Impuestos crecientes, servicios menguantes
La narrativa del «régimen» que saquea al contribuyente mientras mantiene a una casta privilegiada se repite. No es solo una queja fiscal: es la constatación de que el esfuerzo individual no garantiza ni una jubilación digna. Los funcionarios y jubilados que votan para conservar sus privilegios son señalados como cómplices. El resultado es una erosión de la confianza en las reglas del juego. «Delincuente es la carrera más premiada por nuestro gobierno», se afirma, y la lógica perversa se extiende: también ser vulnerable (no escolarizar a los hijos, tener muchos hijos mal alimentados) se convierte en una estrategia racional porque el sistema lo subsidia.
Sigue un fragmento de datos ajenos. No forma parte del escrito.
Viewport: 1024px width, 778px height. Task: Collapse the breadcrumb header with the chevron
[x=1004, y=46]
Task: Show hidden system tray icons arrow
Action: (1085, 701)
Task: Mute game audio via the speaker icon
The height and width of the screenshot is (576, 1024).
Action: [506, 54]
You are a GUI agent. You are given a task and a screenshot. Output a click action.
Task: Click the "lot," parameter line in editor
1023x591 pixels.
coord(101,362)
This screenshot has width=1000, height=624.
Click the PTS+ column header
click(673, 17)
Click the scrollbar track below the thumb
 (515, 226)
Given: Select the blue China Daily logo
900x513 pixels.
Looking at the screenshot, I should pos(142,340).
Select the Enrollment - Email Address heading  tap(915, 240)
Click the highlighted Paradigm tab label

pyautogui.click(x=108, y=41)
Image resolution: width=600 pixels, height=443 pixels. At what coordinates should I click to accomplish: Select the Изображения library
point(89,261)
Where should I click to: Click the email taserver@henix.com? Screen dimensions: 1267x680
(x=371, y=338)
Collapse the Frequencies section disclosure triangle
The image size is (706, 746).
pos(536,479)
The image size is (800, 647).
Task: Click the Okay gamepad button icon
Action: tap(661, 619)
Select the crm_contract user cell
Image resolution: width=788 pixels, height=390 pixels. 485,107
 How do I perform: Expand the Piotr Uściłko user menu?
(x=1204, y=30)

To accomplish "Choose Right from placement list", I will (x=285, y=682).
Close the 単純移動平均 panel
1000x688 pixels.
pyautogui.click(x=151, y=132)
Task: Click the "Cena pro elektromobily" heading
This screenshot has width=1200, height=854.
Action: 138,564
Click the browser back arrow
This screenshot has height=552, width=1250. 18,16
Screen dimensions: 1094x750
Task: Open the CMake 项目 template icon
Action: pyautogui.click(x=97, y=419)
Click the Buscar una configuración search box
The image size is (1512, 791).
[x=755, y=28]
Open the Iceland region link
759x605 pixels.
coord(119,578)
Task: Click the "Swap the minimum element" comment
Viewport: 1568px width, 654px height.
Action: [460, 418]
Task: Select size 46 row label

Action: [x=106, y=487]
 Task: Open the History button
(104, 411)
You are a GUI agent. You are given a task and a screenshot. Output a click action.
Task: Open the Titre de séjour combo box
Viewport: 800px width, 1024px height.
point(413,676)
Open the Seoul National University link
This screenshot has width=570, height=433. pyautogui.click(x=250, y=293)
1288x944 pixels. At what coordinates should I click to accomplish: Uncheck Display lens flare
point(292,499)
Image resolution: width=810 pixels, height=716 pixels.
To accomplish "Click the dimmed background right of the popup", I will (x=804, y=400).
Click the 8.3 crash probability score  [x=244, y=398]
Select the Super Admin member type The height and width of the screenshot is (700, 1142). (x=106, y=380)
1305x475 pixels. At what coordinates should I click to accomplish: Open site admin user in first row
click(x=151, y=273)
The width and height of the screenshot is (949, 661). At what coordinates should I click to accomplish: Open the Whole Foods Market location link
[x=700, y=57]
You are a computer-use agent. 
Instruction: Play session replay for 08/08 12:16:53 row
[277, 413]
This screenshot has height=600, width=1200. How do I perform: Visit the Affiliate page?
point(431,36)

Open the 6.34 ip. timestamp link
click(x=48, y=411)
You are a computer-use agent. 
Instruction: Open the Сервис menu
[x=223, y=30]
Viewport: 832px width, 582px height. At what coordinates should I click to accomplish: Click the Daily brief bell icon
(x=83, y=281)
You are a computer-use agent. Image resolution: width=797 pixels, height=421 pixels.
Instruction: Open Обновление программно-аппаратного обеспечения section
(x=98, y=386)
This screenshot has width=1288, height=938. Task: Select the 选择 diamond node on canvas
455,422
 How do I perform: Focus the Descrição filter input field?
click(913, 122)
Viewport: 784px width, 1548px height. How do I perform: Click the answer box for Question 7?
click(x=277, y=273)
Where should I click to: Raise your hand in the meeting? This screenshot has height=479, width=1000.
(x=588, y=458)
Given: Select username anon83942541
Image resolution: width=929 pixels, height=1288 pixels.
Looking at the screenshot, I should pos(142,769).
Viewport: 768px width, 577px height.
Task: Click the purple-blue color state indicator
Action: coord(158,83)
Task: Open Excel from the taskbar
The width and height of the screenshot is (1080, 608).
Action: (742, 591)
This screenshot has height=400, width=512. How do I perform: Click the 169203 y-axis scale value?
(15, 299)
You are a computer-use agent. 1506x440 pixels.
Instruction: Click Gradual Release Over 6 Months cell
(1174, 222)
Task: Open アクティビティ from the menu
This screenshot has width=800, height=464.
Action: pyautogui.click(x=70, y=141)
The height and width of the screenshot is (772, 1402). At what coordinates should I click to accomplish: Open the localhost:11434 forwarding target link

La justificación de lo injustificable
Hay quien va más allá y sugiere que delinquir contra bienes de políticos o altos cargos es incluso positivo para la autoestima, siempre que no haya víctimas directas. Robar los tapones del coche del alcalde se presenta como un acto casi catártico. Otros señalan a las ONG como el vehículo perfecto para desviar impuestos y blanquear ingresos bajo apariencia de solidaridad. La conclusión: en un sistema que convierte la ilegalidad en negocio, la honradez es una opción irracional.
Pero el debate deja una brecha incómoda: si tantos ciudadanos llegan a esta conclusión, el contrato social está roto. La pregunta que nadie responde aún es si la solución pasa por una purga del sistema o por una rendición al cinismo generalizado. De momento, la balanza se inclina hacia lo segundo. Y mientras la ejecutiva del PSOE se ríe, muchos se plantean si no sería más listo sumarse a la fiesta.